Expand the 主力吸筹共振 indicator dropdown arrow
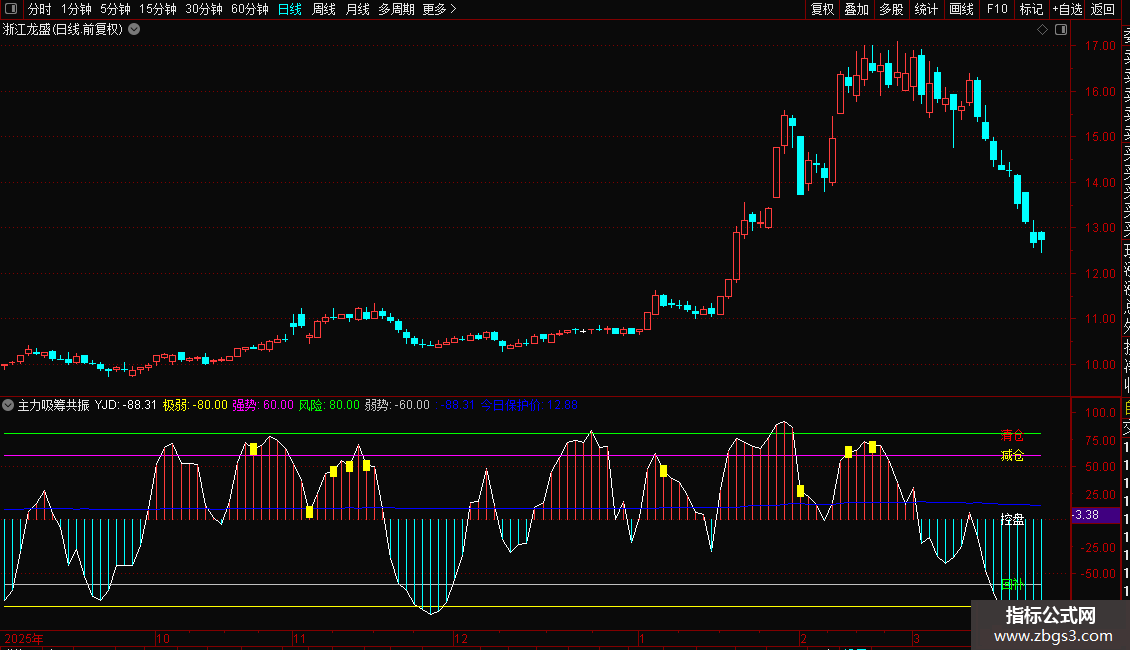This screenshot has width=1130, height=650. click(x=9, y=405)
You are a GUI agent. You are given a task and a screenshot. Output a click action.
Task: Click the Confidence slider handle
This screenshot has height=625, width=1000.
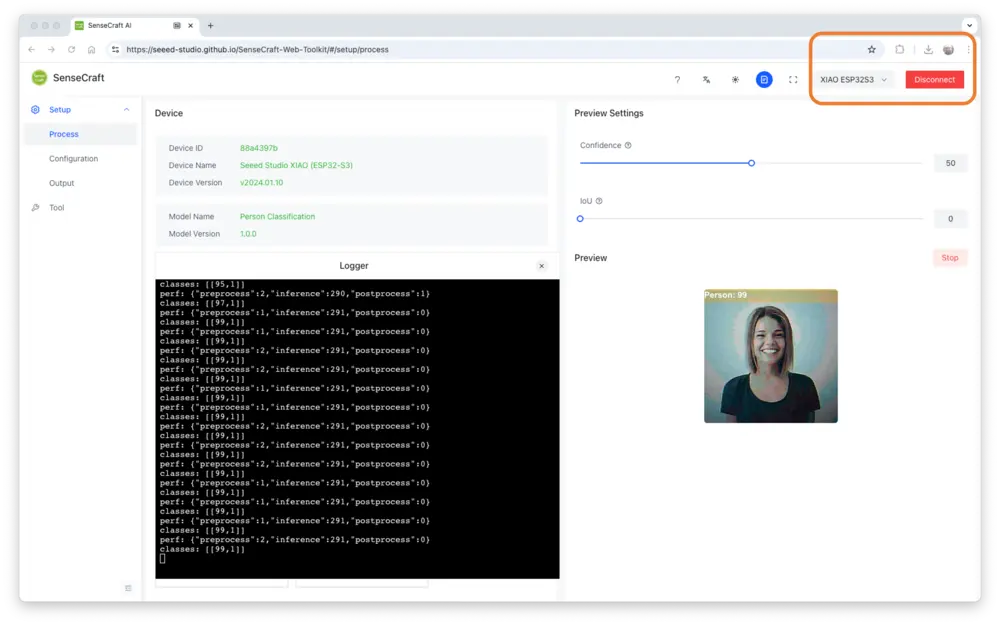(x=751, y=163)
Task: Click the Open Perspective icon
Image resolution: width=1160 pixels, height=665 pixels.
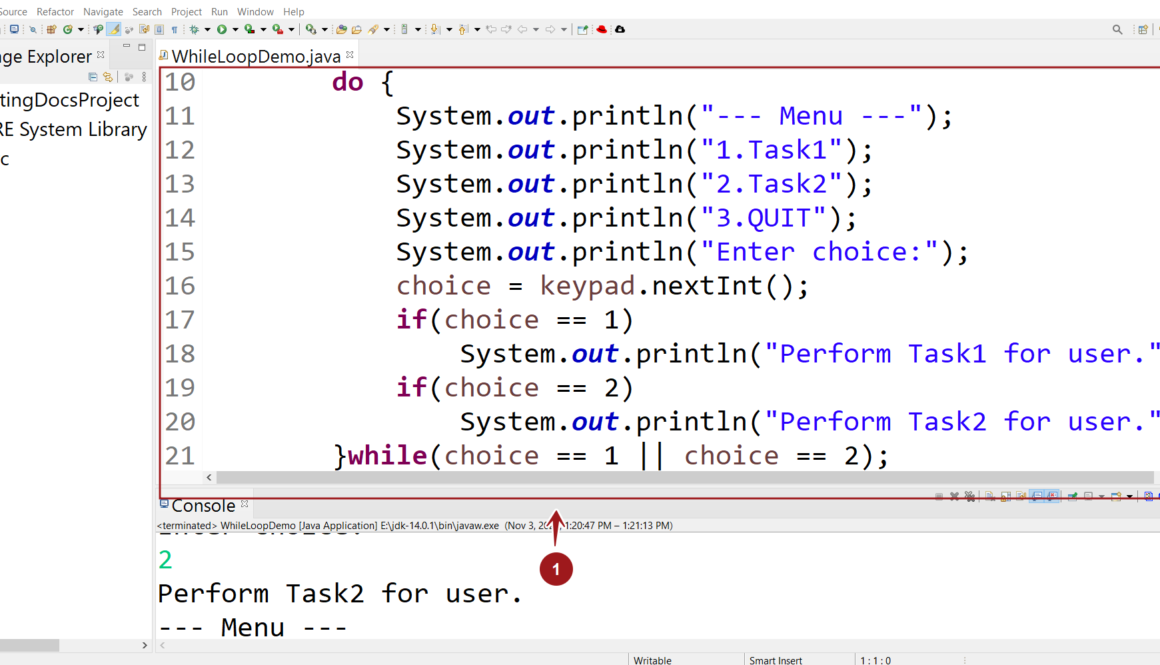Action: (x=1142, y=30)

□ □ □ □ □ □ □

**Task goal:** Lines from the one containing "Task: Click the Open Perspective icon" through the end of the entries above, both included, are to be written out exactly; no pictures and no other lines.

**Completed exercise:**
Task: Click the Open Perspective icon
Image resolution: width=1160 pixels, height=665 pixels.
Action: (x=1142, y=30)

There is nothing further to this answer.